Le disque sort dans l’indifférence générale. Il n’y aura pas de distributeur, pas de tournée mondiale, peu d’interviews et guère d’articles de presse. Il restera des souvenirs et quelques dettes. Et la centrale.

Alors, oui, les babas ont vieilli. Ils ont perdu leurs cheveux (et leur manie de rester assis dans l’herbe humide). Ils ont balancé leurs 2CV à la casse. Ils se sont mariés, sont devenus pharmaciens, illustrateurs, journalistes, circassiens, chômeurs, garagistes ou morts. Certains ont déménagé derrière la colline pour ne plus voir la centrale. Leurs enfants et leurs petits-enfants s’en foutent. C’est une usine comme une autre dans leur paysage. Juste moche.

Il n’y a jamais eu d’autre album de Pollen. En revanche, il y a eu quelques désastres : Three Mile Island, No Nukes, Tchernobyl, Tricastin, Fukushima, …

Le 15 avril 2023, l’Allemagne voisine débranche son réseau de centrales nucléaires. Il reste simplement quelques centaines de tonnes de déchets radioactifs à gérer.

Contexte culturel (suite et fin)

Que sont les chansons révolutionnaires devenues ? Qui composera un titre fatal contre la réforme des pensions, contre ceux qui détruisent le monde ? Quel Robert Johnson jouera le "Gilet Jaune Blues" ?

Et qui se souvient encore des paroles de "Ah ça ira !" ? Ce ne sont pas les aristocrates (politiques, people ou économiques) qui manquent au XXIème siècle. Mais peut-être n’y a-t-il plus de lanternes…

Dommage.

(1) Par "populations directement concernées", il faut entendre ceux et celles qui voyaient les tours de refroidissement depuis leur fenêtre. Les autres n’ont guère bronché. Même ceux qui habitaient plus loin dans la vallée (sous les vents d’Ouest dominants) et qui étaient tout autant menacés par un incident nucléaire. Comme de coutume. Le gouvernement belge a promis de distribuer des pastilles d’iode à toute la population On en rit encore Les médicaments ont mis 50 ans pour arriver dans les pharmacies.

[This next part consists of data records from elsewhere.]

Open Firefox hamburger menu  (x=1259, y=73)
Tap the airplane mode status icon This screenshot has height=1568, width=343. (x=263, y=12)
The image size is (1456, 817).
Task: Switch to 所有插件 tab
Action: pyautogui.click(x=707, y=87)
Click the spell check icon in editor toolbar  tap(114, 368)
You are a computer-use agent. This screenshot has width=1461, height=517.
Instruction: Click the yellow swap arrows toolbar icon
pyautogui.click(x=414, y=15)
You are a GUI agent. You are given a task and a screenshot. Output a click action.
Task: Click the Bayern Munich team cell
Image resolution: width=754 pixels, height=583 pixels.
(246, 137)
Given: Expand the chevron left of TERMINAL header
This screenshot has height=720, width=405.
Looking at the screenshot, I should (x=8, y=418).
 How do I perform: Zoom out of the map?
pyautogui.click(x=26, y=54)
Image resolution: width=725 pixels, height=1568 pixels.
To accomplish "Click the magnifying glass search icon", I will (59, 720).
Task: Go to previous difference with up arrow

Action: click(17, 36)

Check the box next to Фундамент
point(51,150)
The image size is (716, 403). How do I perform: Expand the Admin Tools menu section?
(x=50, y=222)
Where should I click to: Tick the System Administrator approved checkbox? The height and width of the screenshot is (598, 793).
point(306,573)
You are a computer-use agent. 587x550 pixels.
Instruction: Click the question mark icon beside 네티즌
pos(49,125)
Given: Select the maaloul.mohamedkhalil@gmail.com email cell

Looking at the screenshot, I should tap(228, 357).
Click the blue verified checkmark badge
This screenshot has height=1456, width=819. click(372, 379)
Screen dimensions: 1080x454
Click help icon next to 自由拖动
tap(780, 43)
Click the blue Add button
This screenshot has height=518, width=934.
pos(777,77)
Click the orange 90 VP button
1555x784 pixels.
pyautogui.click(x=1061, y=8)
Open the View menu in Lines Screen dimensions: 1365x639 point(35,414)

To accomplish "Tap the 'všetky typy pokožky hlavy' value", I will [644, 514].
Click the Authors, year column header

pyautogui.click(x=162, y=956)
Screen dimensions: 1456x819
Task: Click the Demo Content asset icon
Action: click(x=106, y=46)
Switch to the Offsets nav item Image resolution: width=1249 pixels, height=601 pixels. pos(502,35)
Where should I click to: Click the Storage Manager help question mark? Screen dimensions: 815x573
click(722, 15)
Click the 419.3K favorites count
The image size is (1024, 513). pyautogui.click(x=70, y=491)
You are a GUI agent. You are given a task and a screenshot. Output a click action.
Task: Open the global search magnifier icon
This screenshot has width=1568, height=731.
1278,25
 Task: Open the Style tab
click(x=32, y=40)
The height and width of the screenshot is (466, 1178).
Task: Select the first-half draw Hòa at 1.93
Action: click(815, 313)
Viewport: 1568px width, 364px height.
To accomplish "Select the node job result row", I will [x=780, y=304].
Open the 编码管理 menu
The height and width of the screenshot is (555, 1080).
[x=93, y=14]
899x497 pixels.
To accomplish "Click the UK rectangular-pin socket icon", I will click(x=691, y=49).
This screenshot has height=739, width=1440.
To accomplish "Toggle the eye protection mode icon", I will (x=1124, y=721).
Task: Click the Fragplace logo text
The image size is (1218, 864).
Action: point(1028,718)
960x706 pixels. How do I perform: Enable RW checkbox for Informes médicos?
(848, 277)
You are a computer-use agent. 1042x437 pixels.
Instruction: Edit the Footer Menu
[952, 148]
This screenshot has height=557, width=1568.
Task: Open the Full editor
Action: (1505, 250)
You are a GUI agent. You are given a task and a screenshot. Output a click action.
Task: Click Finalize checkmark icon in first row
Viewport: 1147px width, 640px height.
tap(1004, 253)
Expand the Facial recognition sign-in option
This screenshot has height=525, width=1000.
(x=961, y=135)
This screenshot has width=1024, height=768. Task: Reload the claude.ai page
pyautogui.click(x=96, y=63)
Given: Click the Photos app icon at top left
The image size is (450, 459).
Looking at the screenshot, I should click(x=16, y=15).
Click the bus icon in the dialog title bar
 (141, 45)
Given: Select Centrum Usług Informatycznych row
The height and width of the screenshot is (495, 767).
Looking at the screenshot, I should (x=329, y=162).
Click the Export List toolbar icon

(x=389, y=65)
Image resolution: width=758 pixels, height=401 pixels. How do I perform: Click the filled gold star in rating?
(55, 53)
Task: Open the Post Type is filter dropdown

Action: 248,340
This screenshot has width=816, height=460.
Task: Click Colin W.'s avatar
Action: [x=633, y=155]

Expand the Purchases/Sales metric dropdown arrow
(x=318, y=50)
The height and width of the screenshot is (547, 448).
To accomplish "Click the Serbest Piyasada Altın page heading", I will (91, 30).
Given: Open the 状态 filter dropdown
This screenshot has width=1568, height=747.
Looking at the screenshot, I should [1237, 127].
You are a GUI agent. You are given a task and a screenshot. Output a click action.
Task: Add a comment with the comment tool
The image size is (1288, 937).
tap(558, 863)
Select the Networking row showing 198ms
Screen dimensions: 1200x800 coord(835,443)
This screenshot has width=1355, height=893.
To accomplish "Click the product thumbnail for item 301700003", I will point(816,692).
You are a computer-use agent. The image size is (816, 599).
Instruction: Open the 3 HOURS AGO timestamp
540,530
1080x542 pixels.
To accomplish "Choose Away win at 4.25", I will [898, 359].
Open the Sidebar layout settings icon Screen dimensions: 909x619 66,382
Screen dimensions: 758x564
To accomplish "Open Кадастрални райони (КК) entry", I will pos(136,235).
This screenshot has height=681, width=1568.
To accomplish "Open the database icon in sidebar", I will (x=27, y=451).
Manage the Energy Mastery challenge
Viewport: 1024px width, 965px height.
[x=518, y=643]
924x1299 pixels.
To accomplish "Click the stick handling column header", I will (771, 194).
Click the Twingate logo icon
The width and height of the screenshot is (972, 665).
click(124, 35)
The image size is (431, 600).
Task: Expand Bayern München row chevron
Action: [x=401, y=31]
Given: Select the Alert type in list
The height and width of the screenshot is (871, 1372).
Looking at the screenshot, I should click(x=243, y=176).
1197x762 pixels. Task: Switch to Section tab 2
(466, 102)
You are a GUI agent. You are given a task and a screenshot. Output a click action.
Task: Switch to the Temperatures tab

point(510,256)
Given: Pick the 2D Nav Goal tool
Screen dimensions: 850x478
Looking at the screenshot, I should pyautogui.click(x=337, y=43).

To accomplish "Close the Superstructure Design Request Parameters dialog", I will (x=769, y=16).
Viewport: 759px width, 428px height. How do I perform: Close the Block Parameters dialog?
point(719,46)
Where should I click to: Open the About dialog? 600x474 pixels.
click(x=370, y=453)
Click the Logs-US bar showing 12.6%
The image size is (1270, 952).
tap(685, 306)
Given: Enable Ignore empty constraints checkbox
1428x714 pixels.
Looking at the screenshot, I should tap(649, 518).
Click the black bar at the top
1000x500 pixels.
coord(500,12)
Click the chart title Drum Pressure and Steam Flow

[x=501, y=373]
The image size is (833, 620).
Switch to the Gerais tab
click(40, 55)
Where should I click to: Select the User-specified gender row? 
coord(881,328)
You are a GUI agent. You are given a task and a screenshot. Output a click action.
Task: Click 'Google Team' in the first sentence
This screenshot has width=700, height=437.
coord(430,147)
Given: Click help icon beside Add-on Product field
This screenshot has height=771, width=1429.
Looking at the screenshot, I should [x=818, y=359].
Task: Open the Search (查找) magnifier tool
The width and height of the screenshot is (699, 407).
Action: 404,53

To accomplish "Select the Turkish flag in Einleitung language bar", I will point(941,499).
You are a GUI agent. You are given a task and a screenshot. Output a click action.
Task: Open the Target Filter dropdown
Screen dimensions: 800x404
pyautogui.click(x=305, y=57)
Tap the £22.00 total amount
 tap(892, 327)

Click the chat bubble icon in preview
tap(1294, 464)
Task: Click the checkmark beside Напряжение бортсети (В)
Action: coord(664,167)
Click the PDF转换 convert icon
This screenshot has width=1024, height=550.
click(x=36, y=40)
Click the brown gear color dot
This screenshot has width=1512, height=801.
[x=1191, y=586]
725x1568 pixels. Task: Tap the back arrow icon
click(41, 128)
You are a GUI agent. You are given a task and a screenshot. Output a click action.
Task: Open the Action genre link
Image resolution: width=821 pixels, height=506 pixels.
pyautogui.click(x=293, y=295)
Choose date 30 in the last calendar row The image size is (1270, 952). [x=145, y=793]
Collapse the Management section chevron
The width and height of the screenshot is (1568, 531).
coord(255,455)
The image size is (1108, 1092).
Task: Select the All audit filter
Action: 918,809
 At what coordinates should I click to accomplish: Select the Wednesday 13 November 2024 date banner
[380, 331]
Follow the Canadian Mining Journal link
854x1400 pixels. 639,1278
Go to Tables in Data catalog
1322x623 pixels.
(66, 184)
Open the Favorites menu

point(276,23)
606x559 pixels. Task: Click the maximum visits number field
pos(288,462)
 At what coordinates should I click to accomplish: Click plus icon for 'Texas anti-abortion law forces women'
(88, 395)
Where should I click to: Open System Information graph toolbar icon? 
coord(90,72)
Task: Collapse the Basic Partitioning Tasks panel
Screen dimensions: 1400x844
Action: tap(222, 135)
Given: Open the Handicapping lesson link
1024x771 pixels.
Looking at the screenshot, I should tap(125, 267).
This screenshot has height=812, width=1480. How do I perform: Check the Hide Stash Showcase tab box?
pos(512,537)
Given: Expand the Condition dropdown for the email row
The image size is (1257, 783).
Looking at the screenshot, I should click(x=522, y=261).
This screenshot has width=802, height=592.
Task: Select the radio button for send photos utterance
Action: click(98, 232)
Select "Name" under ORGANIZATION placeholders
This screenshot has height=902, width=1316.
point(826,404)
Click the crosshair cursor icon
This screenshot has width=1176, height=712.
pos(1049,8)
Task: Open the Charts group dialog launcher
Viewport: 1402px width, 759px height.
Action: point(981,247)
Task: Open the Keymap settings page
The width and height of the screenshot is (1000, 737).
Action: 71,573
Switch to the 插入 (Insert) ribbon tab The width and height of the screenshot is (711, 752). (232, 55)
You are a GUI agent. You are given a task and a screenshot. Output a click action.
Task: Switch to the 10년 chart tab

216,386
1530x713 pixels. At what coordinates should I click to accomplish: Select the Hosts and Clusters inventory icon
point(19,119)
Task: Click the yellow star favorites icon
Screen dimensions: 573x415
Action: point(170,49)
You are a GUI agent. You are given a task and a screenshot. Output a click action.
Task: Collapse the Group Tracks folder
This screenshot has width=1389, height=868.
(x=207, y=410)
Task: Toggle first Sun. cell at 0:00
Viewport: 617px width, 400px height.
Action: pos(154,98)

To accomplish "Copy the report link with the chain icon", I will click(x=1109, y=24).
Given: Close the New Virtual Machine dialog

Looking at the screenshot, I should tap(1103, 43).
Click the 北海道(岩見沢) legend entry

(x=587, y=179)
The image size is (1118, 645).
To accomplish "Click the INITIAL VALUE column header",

(2) Radio Bassinia a été un épisode déterminant de mon existence. Je ne me souviens que des pseudonymes "clandestins" que nous utilisions sur antenne : Billy, Concombre Masqué, Colargol, Corbeau 12, Dédé, Docteur Futurity, Hector (le rat de l’espace), Hubin, Nordine, Petit-gravier, …

(3) En Belgique francophone, on dit "nuclé-hier". Et "oufti, non merssai !" Par exemples.

(4) Michel Dickensheid mériterait qu’une statue colossale soit érigée pour célébrer son altruisme rock, sa patience infinie, son extrême compétence, sa barbe fleurie et sa gentillesse. Tous les petits rockers ont une dette envers Michel et sa table de mixage.